Influenza, commonly called the flu, is a serious viral disease that affects the nose, throat and lungs, but your risk of getting it can be reduced with the annual seasonal flu vaccine.
“Every flu season is unique, and the flu affects people differently, but you can anticipate that millions of individuals will get the virus every year,” says Stephania Hasan, MD, a family medicine doctor at Scripps Coastal Medical Center Eastlake.
That’s because influenza is a respiratory illness that travels through the air, meaning most people catch it by inhaling droplets when infected people nearby cough or sneeze. You can also become infected when you touch a remote control, telephone, doorknob or other object recently handled by a sick person, and then touch your eyes, nose or mouth.
By far, the best way to prevent the flu is vaccination, and since flu viruses change from season to season, it’s important to get the flu shot every year. In addition to reducing flu illnesses, the vaccine can reduce doctor visits, missed work and school due to the flu and prevent flu-related hospitalizations.
“The single best way to not catch the flu is to get a vaccine,” says Dr. Hasan. “No matter how often you wash your hands, you still have to breathe, and if you breathe in the flu germs, you can get it.”
“The flu has the potential to harm us all, but it is in our power to properly protect ourselves and our communities,” says Dr. Hussain.
No shot will protect against every flu bug, but it can increase your odds of escaping the most popular ones. When more people are vaccinated against the flu, it spreads less through your community. And those who obtain the vaccine are less likely to have severe consequences if they do end up getting sick.
The annual flu season in the United States can begin as early as October and last as late as May. However, it’s never too late in the season to get the vaccine.
“Unfortunately, the influenza virus continues to cause significant illness and death in our communities,” Dr. Hussain says.
The Centers for Disease Control (CDC) recommends the vaccine for everyone 6 months and older, with a few exceptions. Different flu shots are approved for people of different ages, and there are shots approved for pregnant women and people with chronic health conditions as well.
The exceptions are:
- Children younger than 6 months
- People with severe, life-threatening allergies to flu vaccine or any ingredients in the vaccine
Since 2016, individuals with egg allergies can receive the appropriate vaccine for their age and no longer have to be monitored for 30 minutes after it is administered. Always talk to your doctor about any allergies you have before getting the shot.
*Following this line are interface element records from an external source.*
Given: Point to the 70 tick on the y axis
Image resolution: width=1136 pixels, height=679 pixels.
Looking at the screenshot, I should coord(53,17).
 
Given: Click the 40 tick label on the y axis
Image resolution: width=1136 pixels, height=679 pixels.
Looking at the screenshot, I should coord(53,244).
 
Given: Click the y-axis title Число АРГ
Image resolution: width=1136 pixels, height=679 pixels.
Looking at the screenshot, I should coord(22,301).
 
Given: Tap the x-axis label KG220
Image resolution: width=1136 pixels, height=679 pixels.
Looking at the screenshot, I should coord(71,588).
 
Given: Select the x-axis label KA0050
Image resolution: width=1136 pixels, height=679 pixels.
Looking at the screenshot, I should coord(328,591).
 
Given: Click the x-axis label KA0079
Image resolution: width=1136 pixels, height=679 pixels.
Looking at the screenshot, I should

If you have had Guillain-Barre Syndrome, a severe paralyzing illness, also talk to your doctor to see if you are able to receive the shot.
Most people who contract the flu will recover in less than two weeks, but some groups are more likely to have complications from the flu that can result in hospitalization or even death. It is particularly important for those who are at high risk for serious flu complications to get the vaccine.
- Children younger than 5
- Adults 65 years and older
- Pregnant women
- Residents of nursing homes and other long-term care facilities
- Individuals with underlying chronic conditions, such as asthma, diabetes or heart, liver or kidney disease
Some helpful tips on how to avoid getting sick with the flu or keep it from spreading include:
- Carry alcohol-based hand sanitizer so you can keep your hands clean even when you’re not near a sink
- Avoid touching your eyes, nose and mouth
- Disinfect high-traffic surfaces like keyboards, phones, remote controls and door handles. Thoroughly wash glasses and utensils, too.
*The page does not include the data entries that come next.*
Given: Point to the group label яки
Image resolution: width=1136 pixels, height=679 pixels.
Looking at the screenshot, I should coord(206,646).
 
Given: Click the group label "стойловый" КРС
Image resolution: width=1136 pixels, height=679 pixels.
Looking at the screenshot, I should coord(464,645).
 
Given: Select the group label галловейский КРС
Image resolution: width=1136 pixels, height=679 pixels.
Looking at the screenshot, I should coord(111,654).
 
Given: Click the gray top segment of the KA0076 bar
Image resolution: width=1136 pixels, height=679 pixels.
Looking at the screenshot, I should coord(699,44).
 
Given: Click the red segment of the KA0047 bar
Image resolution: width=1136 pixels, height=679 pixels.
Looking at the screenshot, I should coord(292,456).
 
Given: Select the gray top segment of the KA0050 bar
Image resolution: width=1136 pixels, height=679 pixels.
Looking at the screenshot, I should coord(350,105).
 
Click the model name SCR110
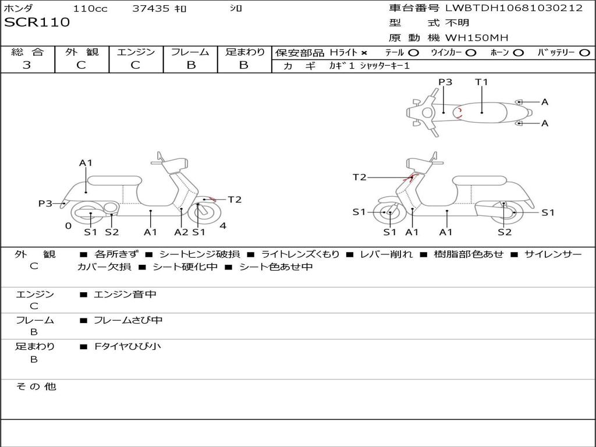[x=37, y=23]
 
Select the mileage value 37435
[x=151, y=9]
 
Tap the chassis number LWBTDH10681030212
[x=514, y=8]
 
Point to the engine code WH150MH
[x=477, y=38]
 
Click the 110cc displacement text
[x=90, y=9]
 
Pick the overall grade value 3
[x=27, y=65]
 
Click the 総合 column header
[x=27, y=52]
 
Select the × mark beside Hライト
[x=364, y=52]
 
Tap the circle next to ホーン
[x=518, y=52]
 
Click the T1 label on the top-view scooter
[x=481, y=82]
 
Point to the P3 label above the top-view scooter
[x=445, y=82]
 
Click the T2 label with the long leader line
[x=360, y=177]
- Eat healthy and get enough sleep
- Avoid sick people, if possible – and if you come down with the flu, stay home and rest
- For more information about the flu virus and influenza vaccines, talk to your primary care doctor.
The flu and COVID-19 are both illnesses that have similar symptoms but are caused by different viruses. Both are preventable through vaccinations. Separate vaccines are used.
Health care providers strongly encourage people to be fully vaccinated against both illnesses to prevent getting sick.